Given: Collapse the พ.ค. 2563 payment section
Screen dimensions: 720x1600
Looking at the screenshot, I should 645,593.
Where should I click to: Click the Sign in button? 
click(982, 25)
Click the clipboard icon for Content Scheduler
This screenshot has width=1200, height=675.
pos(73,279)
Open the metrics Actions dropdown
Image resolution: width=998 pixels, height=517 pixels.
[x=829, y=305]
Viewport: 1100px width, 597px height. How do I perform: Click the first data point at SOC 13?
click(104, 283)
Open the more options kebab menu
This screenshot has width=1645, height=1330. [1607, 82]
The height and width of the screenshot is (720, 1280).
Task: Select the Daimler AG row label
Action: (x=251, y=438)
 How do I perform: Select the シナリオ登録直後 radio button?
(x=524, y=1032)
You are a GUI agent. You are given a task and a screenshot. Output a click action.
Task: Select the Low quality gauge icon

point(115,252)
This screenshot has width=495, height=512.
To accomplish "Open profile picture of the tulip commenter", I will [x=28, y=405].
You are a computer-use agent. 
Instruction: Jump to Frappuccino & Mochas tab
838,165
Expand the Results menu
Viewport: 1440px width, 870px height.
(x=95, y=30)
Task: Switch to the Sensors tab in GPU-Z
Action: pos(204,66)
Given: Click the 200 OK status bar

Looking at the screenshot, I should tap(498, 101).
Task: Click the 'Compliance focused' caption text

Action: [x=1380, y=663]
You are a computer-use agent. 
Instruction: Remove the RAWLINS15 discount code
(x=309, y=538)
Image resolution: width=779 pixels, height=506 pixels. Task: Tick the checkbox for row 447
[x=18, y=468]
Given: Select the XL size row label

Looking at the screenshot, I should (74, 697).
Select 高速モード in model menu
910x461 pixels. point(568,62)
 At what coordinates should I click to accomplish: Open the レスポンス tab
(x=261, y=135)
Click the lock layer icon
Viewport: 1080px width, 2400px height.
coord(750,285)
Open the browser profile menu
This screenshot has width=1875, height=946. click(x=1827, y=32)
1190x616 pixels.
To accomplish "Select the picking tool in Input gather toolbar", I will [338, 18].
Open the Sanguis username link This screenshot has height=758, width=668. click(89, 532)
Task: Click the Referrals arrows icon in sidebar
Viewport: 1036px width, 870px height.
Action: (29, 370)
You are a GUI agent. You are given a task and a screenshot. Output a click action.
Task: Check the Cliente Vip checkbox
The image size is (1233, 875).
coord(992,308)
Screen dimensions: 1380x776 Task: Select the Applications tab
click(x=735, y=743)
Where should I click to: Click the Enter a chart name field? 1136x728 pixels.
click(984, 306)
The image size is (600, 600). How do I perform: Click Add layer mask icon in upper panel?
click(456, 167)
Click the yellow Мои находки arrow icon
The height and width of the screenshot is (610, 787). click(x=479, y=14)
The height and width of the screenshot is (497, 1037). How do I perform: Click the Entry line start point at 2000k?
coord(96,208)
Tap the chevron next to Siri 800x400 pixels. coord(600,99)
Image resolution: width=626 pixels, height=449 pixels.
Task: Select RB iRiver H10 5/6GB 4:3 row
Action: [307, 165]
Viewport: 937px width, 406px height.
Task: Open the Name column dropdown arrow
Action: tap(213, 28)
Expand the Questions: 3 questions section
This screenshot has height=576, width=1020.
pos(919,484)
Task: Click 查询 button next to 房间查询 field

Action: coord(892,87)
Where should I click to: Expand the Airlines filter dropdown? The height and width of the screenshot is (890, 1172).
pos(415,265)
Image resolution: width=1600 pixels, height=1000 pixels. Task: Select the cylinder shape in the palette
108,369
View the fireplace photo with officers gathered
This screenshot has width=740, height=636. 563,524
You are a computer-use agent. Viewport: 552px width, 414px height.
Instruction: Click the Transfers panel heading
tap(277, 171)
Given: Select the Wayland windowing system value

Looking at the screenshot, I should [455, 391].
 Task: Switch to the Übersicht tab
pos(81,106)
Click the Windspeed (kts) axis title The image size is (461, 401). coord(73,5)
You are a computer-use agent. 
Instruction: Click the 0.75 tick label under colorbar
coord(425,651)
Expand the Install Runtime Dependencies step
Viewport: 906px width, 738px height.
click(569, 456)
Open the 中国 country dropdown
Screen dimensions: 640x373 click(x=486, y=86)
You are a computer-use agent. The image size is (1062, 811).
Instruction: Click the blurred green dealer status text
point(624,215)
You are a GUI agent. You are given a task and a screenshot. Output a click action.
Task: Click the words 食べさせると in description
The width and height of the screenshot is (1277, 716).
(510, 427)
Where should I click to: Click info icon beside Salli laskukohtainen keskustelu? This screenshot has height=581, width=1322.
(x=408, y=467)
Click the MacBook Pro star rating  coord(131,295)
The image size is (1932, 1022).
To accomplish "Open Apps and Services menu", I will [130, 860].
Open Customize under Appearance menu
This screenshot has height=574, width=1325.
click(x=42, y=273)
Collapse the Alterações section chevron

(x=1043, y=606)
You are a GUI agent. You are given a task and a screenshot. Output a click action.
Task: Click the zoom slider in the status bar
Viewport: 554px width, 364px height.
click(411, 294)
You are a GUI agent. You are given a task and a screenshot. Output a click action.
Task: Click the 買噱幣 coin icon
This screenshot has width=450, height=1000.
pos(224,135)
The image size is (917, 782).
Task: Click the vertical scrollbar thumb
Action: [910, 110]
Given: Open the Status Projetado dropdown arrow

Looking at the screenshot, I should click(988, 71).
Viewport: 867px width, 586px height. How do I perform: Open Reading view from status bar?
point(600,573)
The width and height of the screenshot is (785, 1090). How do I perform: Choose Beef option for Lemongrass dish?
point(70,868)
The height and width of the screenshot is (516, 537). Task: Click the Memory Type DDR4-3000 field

Problem to work on - Answer with one number: how many lines in the listing hold "will".

Completed exercise - 3